BGH, Beschluss vom 26. 2. 2014, I ZR 121/1


Urheberrechtsschutz von Stadtplänen

In dem Beschluss vom 26.2.2014 hat sich der Bundesgerichtshof mit der Frage nach einer Verletzung urheberrechtlicher Verwertungsrechte an einer Landkarte beschäftigt, wegen der die Klägerin vor dem Landgericht Berlin Schadensersatz verlangt hatte. 

Die Hintergründe der Entscheidung 

Die Klägerin bietet auf ihrer Internetseite das Recht zur Nutzung von Landkarten an, wofür sie die Zahlung von Lizenzgebühren verlangt. Die Karten stellt ein bulgarisches Unternehmen auf der Grundlage eines Werkvertrags mit der Klägerin her. Ihr wurde auch das ausschließliche Recht zur unbeschränkten Nutzung der Karten in gedruckter und elektronischer Form eingeräumt. Die Mitarbeiter des bulgarischen Unternehmens erstellen die Karten nach konkreten Vorgaben, die in einem Zeichenschlüssel der Klägerin festgelegt sind. Es gab keine Möglichkeiten und Freiheiten, um bei der Gestaltung der Karten von den Vorgaben abzuweichen.

^^^^^^^^

> **Aufgabe**:
Schreiben Sie den Textauszug zum Urheberrechtsschutz von Stadtplänen im Anschluss an seinen letzten Satz weiter. Die Datensätze stammen aus einer anderen Quelle.

Daten zu Elementen und Textpositionen:

^^^^^^^^

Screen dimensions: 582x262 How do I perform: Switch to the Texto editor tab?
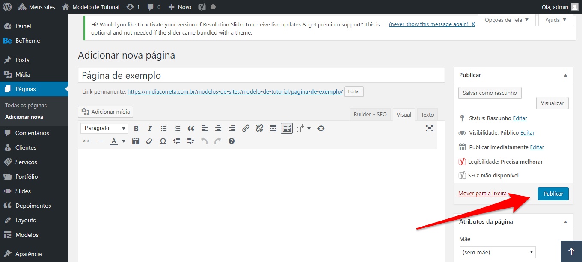427,115
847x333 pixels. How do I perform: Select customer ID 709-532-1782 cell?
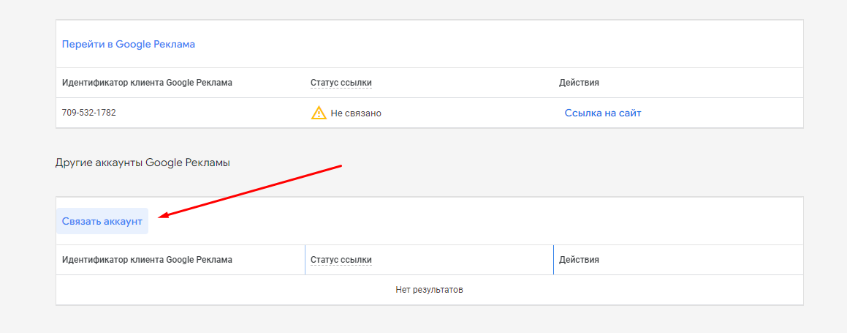click(x=89, y=113)
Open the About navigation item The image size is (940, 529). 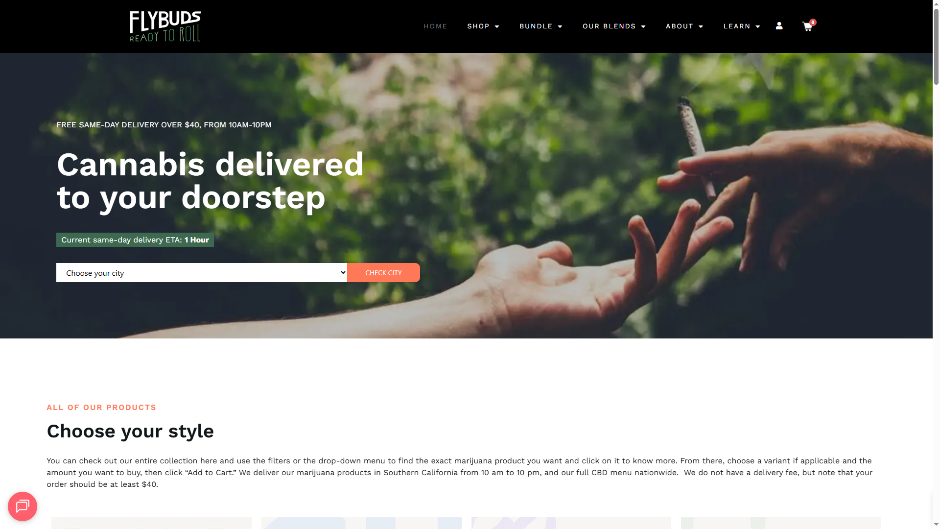(680, 26)
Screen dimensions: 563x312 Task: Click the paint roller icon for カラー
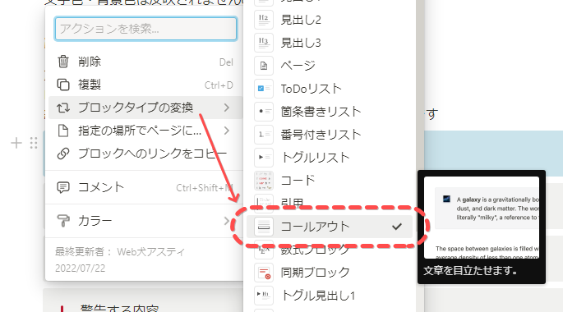click(63, 221)
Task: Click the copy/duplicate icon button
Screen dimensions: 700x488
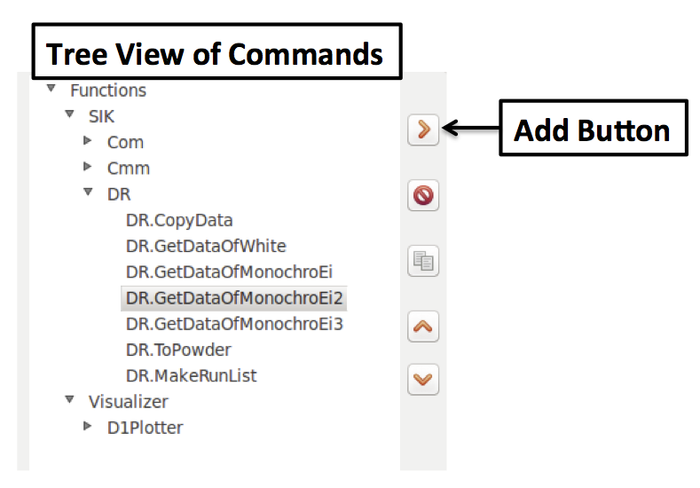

^^^^^^^^

> **Antwort**:
Der Beklagte ist Betreiber einer Internetseite, auf der im August 2009 ein Ausschnitt von einer Karte abrufbar war, der laut Klägerin einer der Karten entsprach, die in ihrem Auftrag hergestellt worden ist. Sie hatte ihn daraufhin abgemahnt und zur Zahlung von Schadensersatz aufgefordert. Als dies scheiterte, erwirkte sie eine Unterlassungsverfügung.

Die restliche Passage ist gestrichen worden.